What this task involves – Present every line of the records below as a Markdown table with the columns No. and Line, giving each row a sequential number and leaving out blank lines.

Data section –
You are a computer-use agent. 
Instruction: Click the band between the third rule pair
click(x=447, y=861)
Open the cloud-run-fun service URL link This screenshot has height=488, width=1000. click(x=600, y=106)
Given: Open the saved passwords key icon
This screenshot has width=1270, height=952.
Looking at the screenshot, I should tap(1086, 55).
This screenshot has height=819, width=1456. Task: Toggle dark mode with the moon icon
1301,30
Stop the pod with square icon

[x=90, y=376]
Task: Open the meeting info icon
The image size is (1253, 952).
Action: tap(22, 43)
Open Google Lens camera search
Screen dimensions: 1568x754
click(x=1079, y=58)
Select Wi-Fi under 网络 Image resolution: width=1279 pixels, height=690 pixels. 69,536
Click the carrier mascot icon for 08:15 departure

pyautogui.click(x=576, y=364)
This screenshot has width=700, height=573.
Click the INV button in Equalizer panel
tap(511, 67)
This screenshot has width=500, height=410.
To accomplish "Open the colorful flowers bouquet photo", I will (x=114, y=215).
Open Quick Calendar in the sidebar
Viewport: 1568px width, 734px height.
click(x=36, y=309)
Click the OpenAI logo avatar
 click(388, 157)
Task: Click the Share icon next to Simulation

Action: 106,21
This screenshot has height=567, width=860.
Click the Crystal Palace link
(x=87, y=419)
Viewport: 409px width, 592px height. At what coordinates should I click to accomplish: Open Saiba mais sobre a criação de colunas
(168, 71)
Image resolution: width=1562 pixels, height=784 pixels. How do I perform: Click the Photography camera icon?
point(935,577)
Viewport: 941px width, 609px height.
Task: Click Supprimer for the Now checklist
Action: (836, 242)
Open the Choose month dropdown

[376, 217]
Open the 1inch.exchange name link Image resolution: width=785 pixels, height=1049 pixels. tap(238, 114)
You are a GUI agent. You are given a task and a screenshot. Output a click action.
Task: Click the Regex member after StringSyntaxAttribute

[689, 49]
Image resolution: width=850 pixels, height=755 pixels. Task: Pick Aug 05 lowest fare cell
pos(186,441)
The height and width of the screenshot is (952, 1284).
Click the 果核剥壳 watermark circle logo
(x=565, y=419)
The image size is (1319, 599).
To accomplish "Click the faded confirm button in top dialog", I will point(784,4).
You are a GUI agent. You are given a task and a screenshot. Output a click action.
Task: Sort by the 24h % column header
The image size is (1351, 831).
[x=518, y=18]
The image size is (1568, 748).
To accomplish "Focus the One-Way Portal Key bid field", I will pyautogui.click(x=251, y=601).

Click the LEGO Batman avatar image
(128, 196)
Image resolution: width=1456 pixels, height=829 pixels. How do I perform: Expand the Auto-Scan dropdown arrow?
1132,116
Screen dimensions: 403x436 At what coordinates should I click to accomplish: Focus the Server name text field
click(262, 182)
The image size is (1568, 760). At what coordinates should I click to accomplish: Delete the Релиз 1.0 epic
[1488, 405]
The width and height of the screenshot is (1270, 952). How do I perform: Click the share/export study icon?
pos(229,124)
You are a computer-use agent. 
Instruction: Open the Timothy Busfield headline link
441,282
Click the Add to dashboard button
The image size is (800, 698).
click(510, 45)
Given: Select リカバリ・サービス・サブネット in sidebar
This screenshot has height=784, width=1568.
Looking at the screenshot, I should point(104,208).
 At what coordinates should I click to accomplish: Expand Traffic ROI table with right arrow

Solution for this exercise –
| No. | Line |
|---|---|
| 1 | You are a computer-use agent.  |
| 2 | Instruction: Click the band between the third rule pair |
| 3 | click(x=447, y=861) |
| 4 | Open the cloud-run-fun service URL link This screenshot has height=488, width=1000. click(x=600, y=106) |
| 5 | Given: Open the saved passwords key icon |
| 6 | This screenshot has width=1270, height=952. |
| 7 | Looking at the screenshot, I should tap(1086, 55). |
| 8 | This screenshot has height=819, width=1456. Task: Toggle dark mode with the moon icon |
| 9 | 1301,30 |
| 10 | Stop the pod with square icon |
| 11 | [x=90, y=376] |
| 12 | Task: Open the meeting info icon |
| 13 | The image size is (1253, 952). |
| 14 | Action: tap(22, 43) |
| 15 | Open Google Lens camera search |
| 16 | Screen dimensions: 1568x754 |
| 17 | click(x=1079, y=58) |
| 18 | Select Wi-Fi under 网络 Image resolution: width=1279 pixels, height=690 pixels. 69,536 |
| 19 | Click the carrier mascot icon for 08:15 departure |
| 20 | pyautogui.click(x=576, y=364) |
| 21 | This screenshot has width=700, height=573. |
| 22 | Click the INV button in Equalizer panel |
| 23 | tap(511, 67) |
| 24 | This screenshot has width=500, height=410. |
| 25 | To accomplish "Open the colorful flowers bouquet photo", I will (x=114, y=215). |
| 26 | Open Quick Calendar in the sidebar |
| 27 | Viewport: 1568px width, 734px height. |
| 28 | click(x=36, y=309) |
| 29 | Click the OpenAI logo avatar |
| 30 |  click(388, 157) |
| 31 | Task: Click the Share icon next to Simulation |
| 32 | Action: 106,21 |
| 33 | This screenshot has height=567, width=860. |
| 34 | Click the Crystal Palace link |
| 35 | (x=87, y=419) |
| 36 | Viewport: 409px width, 592px height. At what coordinates should I click to accomplish: Open Saiba mais sobre a criação de colunas |
| 37 | (168, 71) |
| 38 | Image resolution: width=1562 pixels, height=784 pixels. How do I perform: Click the Photography camera icon? |
| 39 | point(935,577) |
| 40 | Viewport: 941px width, 609px height. |
| 41 | Task: Click Supprimer for the Now checklist |
| 42 | Action: (836, 242) |
| 43 | Open the Choose month dropdown |
| 44 | [376, 217] |
| 45 | Open the 1inch.exchange name link Image resolution: width=785 pixels, height=1049 pixels. tap(238, 114) |
| 46 | You are a GUI agent. You are given a task and a screenshot. Output a click action. |
| 47 | Task: Click the Regex member after StringSyntaxAttribute |
| 48 | [689, 49] |
| 49 | Image resolution: width=850 pixels, height=755 pixels. Task: Pick Aug 05 lowest fare cell |
| 50 | pos(186,441) |
| 51 | The height and width of the screenshot is (952, 1284). |
| 52 | Click the 果核剥壳 watermark circle logo |
| 53 | (x=565, y=419) |
| 54 | The image size is (1319, 599). |
| 55 | To accomplish "Click the faded confirm button in top dialog", I will point(784,4). |
| 56 | You are a GUI agent. You are given a task and a screenshot. Output a click action. |
| 57 | Task: Sort by the 24h % column header |
| 58 | The image size is (1351, 831). |
| 59 | [x=518, y=18] |
| 60 | The image size is (1568, 748). |
| 61 | To accomplish "Focus the One-Way Portal Key bid field", I will pyautogui.click(x=251, y=601). |
| 62 | Click the LEGO Batman avatar image |
| 63 | (128, 196) |
| 64 | Image resolution: width=1456 pixels, height=829 pixels. How do I perform: Expand the Auto-Scan dropdown arrow? |
| 65 | 1132,116 |
| 66 | Screen dimensions: 403x436 At what coordinates should I click to accomplish: Focus the Server name text field |
| 67 | click(262, 182) |
| 68 | The image size is (1568, 760). At what coordinates should I click to accomplish: Delete the Релиз 1.0 epic |
| 69 | [1488, 405] |
| 70 | The width and height of the screenshot is (1270, 952). How do I perform: Click the share/export study icon? |
| 71 | pos(229,124) |
| 72 | You are a computer-use agent.  |
| 73 | Instruction: Open the Timothy Busfield headline link |
| 74 | 441,282 |
| 75 | Click the Add to dashboard button |
| 76 | The image size is (800, 698). |
| 77 | click(510, 45) |
| 78 | Given: Select リカバリ・サービス・サブネット in sidebar |
| 79 | This screenshot has height=784, width=1568. |
| 80 | Looking at the screenshot, I should point(104,208). |
| 81 |  At what coordinates should I click to accomplish: Expand Traffic ROI table with right arrow |